Dell, MSI and Others Love The Label, But It Is A Lot Of Sound And Fury
The chances are you’ve received at least a few emails from system builders touting their new AI PC line of products, and you might have assumed it was official branding. The marketing would like you to believe that it is similar to Centrino or vPro, which are branding that indicates the capabilities of chips with those labels, but the truth is that AI PC is simply a marketing term. Robert Hallock confirmed to The Register that since “AI PC doesn’t include specific requirements for memory, storage, or I/O speeds“, it isn’t considered an exact specification for branding.

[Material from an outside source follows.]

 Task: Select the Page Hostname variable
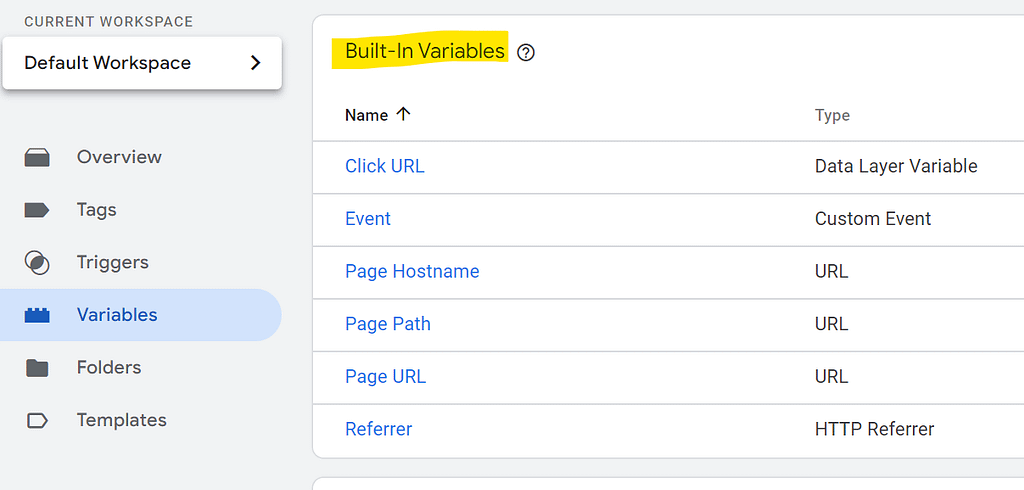coord(412,271)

An AI PC is a system which contains a GPU and a processor with a neural processing unit which can handle VNNI and Dp4a instructions. AVX-VNNI has been supported on Intel since Alder Lake and every GPU released in the past few years supports Dp4a. It is true that only Zen 5 chips from AMD properly support AVX-VNNI, which does give Intel a bit of a leg up on the AI PC market. As was mentioned previously though, if you want to run an LLM effectively you need serious memory and storage bandwidth to manage that, and Intel’s AI PC moniker doesn’t guarantee that.
If you or someone you know is excited about the new AI PC lines from various manufacturers, please do keep that in mind.
Because AI PCs are therefore just PCs with current processors, Intel doesn't consider "AI PC" to be a brand that denotes conformity with a spec or a particular capability not present in other PCs.